» Activity: Reproduce all the entries, matching the original word for word.
↓↓↓
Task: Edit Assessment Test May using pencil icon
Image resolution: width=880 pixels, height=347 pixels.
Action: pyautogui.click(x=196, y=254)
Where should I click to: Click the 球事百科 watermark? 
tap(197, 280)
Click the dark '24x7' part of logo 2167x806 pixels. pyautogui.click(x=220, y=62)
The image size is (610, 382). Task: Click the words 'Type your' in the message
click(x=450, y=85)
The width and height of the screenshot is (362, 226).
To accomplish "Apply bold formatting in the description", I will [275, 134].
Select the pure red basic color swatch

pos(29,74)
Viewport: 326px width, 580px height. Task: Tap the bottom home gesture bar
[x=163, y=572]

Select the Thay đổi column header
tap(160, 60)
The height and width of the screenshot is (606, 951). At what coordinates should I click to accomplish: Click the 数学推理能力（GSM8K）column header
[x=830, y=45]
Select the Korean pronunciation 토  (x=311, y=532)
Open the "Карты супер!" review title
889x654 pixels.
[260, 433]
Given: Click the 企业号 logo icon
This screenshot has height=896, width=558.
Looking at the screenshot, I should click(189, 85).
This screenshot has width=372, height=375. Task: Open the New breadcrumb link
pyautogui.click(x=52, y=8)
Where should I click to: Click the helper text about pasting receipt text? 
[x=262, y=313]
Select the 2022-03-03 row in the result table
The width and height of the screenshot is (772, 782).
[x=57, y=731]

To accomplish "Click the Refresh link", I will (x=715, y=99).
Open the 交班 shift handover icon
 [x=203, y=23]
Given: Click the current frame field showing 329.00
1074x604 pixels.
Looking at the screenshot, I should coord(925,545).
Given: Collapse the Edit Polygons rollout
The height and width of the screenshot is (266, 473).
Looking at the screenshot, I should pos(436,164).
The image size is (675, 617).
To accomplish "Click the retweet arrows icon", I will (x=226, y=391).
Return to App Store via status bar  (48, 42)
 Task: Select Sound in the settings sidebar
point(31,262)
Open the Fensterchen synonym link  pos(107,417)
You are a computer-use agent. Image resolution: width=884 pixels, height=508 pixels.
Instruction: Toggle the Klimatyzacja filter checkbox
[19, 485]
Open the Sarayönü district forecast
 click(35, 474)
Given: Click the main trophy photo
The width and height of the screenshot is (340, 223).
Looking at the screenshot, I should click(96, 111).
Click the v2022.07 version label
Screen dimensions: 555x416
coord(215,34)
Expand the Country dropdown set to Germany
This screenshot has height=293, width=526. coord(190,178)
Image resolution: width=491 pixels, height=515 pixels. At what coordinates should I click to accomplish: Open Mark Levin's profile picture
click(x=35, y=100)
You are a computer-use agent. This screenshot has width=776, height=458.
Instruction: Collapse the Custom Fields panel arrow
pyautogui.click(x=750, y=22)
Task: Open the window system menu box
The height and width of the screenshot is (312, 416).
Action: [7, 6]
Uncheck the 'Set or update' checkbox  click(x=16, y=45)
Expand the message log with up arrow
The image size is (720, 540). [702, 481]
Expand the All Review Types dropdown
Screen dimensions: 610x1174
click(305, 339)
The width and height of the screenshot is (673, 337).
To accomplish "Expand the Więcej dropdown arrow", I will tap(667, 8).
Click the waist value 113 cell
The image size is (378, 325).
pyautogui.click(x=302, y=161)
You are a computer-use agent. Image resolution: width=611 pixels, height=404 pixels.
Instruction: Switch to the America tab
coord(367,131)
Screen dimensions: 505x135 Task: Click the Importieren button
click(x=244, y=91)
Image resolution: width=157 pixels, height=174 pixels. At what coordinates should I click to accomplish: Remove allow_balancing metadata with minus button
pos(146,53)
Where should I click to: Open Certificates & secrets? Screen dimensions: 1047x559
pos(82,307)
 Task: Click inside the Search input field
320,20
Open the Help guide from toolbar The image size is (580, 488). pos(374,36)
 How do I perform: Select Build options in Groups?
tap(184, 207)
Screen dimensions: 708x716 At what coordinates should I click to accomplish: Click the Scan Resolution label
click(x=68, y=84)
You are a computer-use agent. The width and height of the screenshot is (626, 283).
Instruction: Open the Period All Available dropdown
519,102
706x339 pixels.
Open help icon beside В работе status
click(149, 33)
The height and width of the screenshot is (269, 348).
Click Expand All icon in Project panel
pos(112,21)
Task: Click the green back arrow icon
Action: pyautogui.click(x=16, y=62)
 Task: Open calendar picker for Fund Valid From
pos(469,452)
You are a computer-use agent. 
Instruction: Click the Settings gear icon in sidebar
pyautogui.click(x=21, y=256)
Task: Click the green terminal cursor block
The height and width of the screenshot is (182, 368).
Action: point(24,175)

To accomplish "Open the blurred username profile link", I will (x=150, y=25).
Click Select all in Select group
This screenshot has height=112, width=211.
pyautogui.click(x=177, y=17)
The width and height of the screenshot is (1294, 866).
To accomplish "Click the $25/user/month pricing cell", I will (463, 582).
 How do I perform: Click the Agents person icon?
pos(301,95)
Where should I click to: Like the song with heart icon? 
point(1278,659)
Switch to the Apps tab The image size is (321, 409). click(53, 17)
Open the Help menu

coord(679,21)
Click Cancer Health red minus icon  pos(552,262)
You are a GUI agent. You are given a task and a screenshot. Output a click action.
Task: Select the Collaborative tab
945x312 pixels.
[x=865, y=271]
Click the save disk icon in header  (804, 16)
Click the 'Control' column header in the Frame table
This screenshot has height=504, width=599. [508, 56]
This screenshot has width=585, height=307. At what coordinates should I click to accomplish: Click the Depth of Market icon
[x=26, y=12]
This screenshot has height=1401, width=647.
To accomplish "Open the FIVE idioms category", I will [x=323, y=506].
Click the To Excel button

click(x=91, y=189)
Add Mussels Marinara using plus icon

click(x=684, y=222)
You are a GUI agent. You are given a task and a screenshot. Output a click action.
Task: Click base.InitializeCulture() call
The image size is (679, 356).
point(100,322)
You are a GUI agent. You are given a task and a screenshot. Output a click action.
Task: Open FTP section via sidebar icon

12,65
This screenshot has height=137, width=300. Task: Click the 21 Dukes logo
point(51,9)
↑↑↑
» Output for this task:
Task: Edit Assessment Test May using pencil icon
Image resolution: width=880 pixels, height=347 pixels.
Action: pyautogui.click(x=196, y=254)
Where should I click to: Click the 球事百科 watermark? 
tap(197, 280)
Click the dark '24x7' part of logo 2167x806 pixels. pyautogui.click(x=220, y=62)
The image size is (610, 382). Task: Click the words 'Type your' in the message
click(x=450, y=85)
The width and height of the screenshot is (362, 226).
To accomplish "Apply bold formatting in the description", I will [275, 134].
Select the pure red basic color swatch

pos(29,74)
Viewport: 326px width, 580px height. Task: Tap the bottom home gesture bar
[x=163, y=572]

Select the Thay đổi column header
tap(160, 60)
The height and width of the screenshot is (606, 951). At what coordinates should I click to accomplish: Click the 数学推理能力（GSM8K）column header
[x=830, y=45]
Select the Korean pronunciation 토  (x=311, y=532)
Open the "Карты супер!" review title
889x654 pixels.
[260, 433]
Given: Click the 企业号 logo icon
This screenshot has height=896, width=558.
Looking at the screenshot, I should click(189, 85).
This screenshot has width=372, height=375. Task: Open the New breadcrumb link
pyautogui.click(x=52, y=8)
Where should I click to: Click the helper text about pasting receipt text? 
[x=262, y=313]
Select the 2022-03-03 row in the result table
The width and height of the screenshot is (772, 782).
[x=57, y=731]

To accomplish "Click the Refresh link", I will (x=715, y=99).
Open the 交班 shift handover icon
 [x=203, y=23]
Given: Click the current frame field showing 329.00
1074x604 pixels.
Looking at the screenshot, I should coord(925,545).
Given: Collapse the Edit Polygons rollout
The height and width of the screenshot is (266, 473).
Looking at the screenshot, I should pos(436,164).
The image size is (675, 617).
To accomplish "Click the retweet arrows icon", I will (x=226, y=391).
Return to App Store via status bar  (48, 42)
 Task: Select Sound in the settings sidebar
point(31,262)
Open the Fensterchen synonym link  pos(107,417)
You are a computer-use agent. Image resolution: width=884 pixels, height=508 pixels.
Instruction: Toggle the Klimatyzacja filter checkbox
[19, 485]
Open the Sarayönü district forecast
 click(35, 474)
Given: Click the main trophy photo
The width and height of the screenshot is (340, 223).
Looking at the screenshot, I should click(96, 111).
Click the v2022.07 version label
Screen dimensions: 555x416
coord(215,34)
Expand the Country dropdown set to Germany
This screenshot has height=293, width=526. coord(190,178)
Image resolution: width=491 pixels, height=515 pixels. At what coordinates should I click to accomplish: Open Mark Levin's profile picture
click(x=35, y=100)
You are a computer-use agent. This screenshot has width=776, height=458.
Instruction: Collapse the Custom Fields panel arrow
pyautogui.click(x=750, y=22)
Task: Open the window system menu box
The height and width of the screenshot is (312, 416).
Action: [7, 6]
Uncheck the 'Set or update' checkbox  click(x=16, y=45)
Expand the message log with up arrow
The image size is (720, 540). [702, 481]
Expand the All Review Types dropdown
Screen dimensions: 610x1174
click(305, 339)
The width and height of the screenshot is (673, 337).
To accomplish "Expand the Więcej dropdown arrow", I will tap(667, 8).
Click the waist value 113 cell
The image size is (378, 325).
pyautogui.click(x=302, y=161)
You are a computer-use agent. Image resolution: width=611 pixels, height=404 pixels.
Instruction: Switch to the America tab
coord(367,131)
Screen dimensions: 505x135 Task: Click the Importieren button
click(x=244, y=91)
Image resolution: width=157 pixels, height=174 pixels. At what coordinates should I click to accomplish: Remove allow_balancing metadata with minus button
pos(146,53)
Where should I click to: Open Certificates & secrets? Screen dimensions: 1047x559
pos(82,307)
 Task: Click inside the Search input field
320,20
Open the Help guide from toolbar The image size is (580, 488). pos(374,36)
 How do I perform: Select Build options in Groups?
tap(184, 207)
Screen dimensions: 708x716 At what coordinates should I click to accomplish: Click the Scan Resolution label
click(x=68, y=84)
You are a computer-use agent. The width and height of the screenshot is (626, 283).
Instruction: Open the Period All Available dropdown
519,102
706x339 pixels.
Open help icon beside В работе status
click(149, 33)
The height and width of the screenshot is (269, 348).
Click Expand All icon in Project panel
pos(112,21)
Task: Click the green back arrow icon
Action: pyautogui.click(x=16, y=62)
 Task: Open calendar picker for Fund Valid From
pos(469,452)
You are a computer-use agent. 
Instruction: Click the Settings gear icon in sidebar
pyautogui.click(x=21, y=256)
Task: Click the green terminal cursor block
The height and width of the screenshot is (182, 368).
Action: point(24,175)

To accomplish "Open the blurred username profile link", I will (x=150, y=25).
Click Select all in Select group
This screenshot has height=112, width=211.
pyautogui.click(x=177, y=17)
The width and height of the screenshot is (1294, 866).
To accomplish "Click the $25/user/month pricing cell", I will (463, 582).
 How do I perform: Click the Agents person icon?
pos(301,95)
Where should I click to: Like the song with heart icon? 
point(1278,659)
Switch to the Apps tab The image size is (321, 409). click(53, 17)
Open the Help menu

coord(679,21)
Click Cancer Health red minus icon  pos(552,262)
You are a GUI agent. You are given a task and a screenshot. Output a click action.
Task: Select the Collaborative tab
945x312 pixels.
[x=865, y=271]
Click the save disk icon in header  (804, 16)
Click the 'Control' column header in the Frame table
This screenshot has height=504, width=599. [508, 56]
This screenshot has width=585, height=307. At what coordinates should I click to accomplish: Click the Depth of Market icon
[x=26, y=12]
This screenshot has height=1401, width=647.
To accomplish "Open the FIVE idioms category", I will [x=323, y=506].
Click the To Excel button

click(x=91, y=189)
Add Mussels Marinara using plus icon

click(x=684, y=222)
You are a GUI agent. You are given a task and a screenshot. Output a click action.
Task: Click base.InitializeCulture() call
The image size is (679, 356).
point(100,322)
You are a GUI agent. You are given a task and a screenshot. Output a click action.
Task: Open FTP section via sidebar icon

12,65
This screenshot has height=137, width=300. Task: Click the 21 Dukes logo
point(51,9)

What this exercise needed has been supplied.